This is a brilliant report, containing links to several parts of the IB Biology syllabus. The few 100 people around the world who suffer from Congenital Insensitivity to Pain (CIP), feel no pain whatsoever. Their sensory pain neurons (nociceptors) are inhibited from generating an action potential by mutation of a gene named SCNP9A, which helps determine the structure of a specific voltage-gated protein channel for sodium (Nav1.7), on the membranes of nociceptors. You might think that inheriting this mutation is good. What better than to not feel pain? You would be very wrong. Many CIP sufferers die early as a result of the damage done to their bodies.
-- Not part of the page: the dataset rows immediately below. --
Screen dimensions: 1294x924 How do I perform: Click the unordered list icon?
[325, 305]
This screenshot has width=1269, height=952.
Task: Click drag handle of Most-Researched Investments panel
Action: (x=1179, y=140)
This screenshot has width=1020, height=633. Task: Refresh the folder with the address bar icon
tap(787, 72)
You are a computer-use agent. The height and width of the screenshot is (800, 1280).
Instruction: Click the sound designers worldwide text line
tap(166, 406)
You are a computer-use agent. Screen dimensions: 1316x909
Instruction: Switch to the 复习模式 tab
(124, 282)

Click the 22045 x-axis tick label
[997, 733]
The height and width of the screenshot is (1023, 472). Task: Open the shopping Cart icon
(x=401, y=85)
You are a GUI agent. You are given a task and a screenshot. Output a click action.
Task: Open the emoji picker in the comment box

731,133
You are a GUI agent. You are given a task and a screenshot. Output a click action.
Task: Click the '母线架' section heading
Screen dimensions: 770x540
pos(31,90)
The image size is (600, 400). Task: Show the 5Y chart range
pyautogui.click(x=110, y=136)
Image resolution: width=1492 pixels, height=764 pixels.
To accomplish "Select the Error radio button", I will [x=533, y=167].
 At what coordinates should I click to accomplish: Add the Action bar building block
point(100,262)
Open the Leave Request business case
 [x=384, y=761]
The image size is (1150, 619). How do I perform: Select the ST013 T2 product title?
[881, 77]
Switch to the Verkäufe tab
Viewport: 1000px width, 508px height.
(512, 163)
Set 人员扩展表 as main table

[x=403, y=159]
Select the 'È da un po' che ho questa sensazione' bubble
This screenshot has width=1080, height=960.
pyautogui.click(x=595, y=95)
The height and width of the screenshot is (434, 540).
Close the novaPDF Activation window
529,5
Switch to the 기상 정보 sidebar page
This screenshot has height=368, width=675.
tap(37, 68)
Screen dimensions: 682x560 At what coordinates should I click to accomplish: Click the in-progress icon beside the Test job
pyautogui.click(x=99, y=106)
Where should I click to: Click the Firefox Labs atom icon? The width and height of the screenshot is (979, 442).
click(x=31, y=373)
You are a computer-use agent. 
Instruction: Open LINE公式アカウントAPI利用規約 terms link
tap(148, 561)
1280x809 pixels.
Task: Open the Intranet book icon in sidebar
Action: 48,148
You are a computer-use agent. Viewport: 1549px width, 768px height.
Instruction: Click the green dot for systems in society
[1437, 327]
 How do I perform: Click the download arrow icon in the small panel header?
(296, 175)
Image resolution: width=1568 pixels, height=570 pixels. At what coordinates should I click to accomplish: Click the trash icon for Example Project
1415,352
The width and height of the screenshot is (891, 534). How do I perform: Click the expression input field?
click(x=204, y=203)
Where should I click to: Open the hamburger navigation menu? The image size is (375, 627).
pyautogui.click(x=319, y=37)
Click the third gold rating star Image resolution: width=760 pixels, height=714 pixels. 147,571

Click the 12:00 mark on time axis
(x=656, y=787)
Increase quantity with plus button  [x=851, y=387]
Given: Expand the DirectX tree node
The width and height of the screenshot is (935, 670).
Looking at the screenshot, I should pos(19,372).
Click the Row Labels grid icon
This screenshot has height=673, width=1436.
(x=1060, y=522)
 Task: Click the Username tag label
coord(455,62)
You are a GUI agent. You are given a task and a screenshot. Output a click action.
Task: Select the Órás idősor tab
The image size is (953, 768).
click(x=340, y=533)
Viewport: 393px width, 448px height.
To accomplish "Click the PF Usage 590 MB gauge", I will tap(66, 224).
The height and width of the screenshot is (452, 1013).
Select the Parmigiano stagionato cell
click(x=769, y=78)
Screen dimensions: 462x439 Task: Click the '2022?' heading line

This observation in itself is a neat piece of evolutionary natural selection – the CIP condition is so very rare because sufferers do not survive to pass the mutant version of the gene on to their offspring.
The mutation of gene SCNP9A is a missense or point mutation, where just one nucleotide is replaced incorrectly, so leading to mRNA carrying a codon for a different amino acid in translation and protein synthesis.
A spin-off from this research is now a race between different pharmaceutical companies to come up with a magic drug which might somehow work as an anaesthetic in patients suffering extreme pain, by inhibiting the Nav1.7 sodium channels in nociceptors. A new drug of this kind would be very specific to pain neurons and would be a replacement for the billions of painkilling tablets used every year throughout the world.